There are very few gay men who haven’t heard that word bandied about, and I would guess there aren’t all that many who haven’t been called that word themselves. As I write here, I find myself unwilling to write it because there is something about it that makes me intrinsically uncomfortable, having myself been called it many times. I’m very triggered by it anymore, but I certainly don’t like it.

So what do I feel about Todrick’s attempt to reclaim the word through this song? To be honest with you, I’m not so sure. Having spoken to a few people about this, one of whom is very sensitive to that word, it seems like their sentiment is similar. Todrick’s idea is hardly new. There are numerous words that have been reclaimed by the groups of people they were originally intended to harm, and many have been successfully taken back. This song is also an absolute ‘bop’, and the word is not used excessively during the song either. It is definitely empowering, the traditional ‘look at where I am now bitch’ approach never failing to make you feel good.

The choreography by Kiel Tutin is iconic, and the whole video is one continuous shot which is impressive (DOP is Will Sampson).
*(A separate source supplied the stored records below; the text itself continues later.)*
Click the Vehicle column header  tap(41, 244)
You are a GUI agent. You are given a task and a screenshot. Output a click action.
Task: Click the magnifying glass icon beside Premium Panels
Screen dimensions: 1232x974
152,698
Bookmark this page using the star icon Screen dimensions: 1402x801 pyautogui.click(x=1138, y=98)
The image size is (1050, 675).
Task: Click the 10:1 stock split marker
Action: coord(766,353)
As always with Todrick, you can expect diversity both in front of the camera, though sometimes there could be some more diversity behind the camera. The fashion is interesting and there is always something unique in the video that gives it that Todrick brand. There’s no drag in this video interestingly, but given the one shot approach not allowing many costumes changes, I think it really worked.

Credit: Todrick Hall

The music and the video are great, so that just leaves its ultimate aim. On one hand as I said, it made me feel good and I like to think of this word being reclaimed. On the other hand, it makes me slightly uncomfortable. Worse it makes me fear that people who are very much not LGBTQ+ will start to feel like this word is up for use all of a suddenly. And I am certain it is NOT to be used freely, especially by those who don’t identify (though who you’re meant to guess who is LGBTQ+ I have no idea). It only takes a glance in the comments to see the numerous ‘I’m not gay but I love this and feel empowered’ people that you see on any video, or anything really, that is for a minority group. People love to be saviours and jump in to be proud for us for some reason.
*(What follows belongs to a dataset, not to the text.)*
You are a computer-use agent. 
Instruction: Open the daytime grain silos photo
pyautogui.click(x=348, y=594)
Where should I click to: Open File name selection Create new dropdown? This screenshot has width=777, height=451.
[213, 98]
I know this has been rather unfocused in the sense that I am not giving you a clear opinion on one side of this argument. I don’t have one, and, like a lot of people who grew up hearing this word, I can’t quite throw aside the years of hearing it as an insult. What I am sure in saying is this – be careful. If you’re someone who is very comfortable with reclaiming this word and wants to do so, I think as a community we should respect that. But that does not mean that we want to hear it thrown around, and that you should use it irrespective of the fact that for some people, it’s still incredibly triggering. Some people are justifiably not ready to reclaim it quite yet, or at least they don’t want to hear it all that often.
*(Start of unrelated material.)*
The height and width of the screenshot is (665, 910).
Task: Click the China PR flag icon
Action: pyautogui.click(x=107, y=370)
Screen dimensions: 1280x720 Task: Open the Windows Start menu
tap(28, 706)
I don’t think that means it shouldn’t be reclaimed though. Sing the song, enjoy it! If you’re ready to take the negative charge out of that word then I’m certainly glad, and I look forward to the day when it no longer holds such power. But be sensitive. We all have our own relationships to slurs like that, and no one should have to hear such a word just because you’re ready to start using it. People are on different points in their journey, and that word could do some damage if someone isn’t ready for it quite yet.

“So difficult it is to show the various meanings and imperfections of words when we have nothing else but words to do it with.”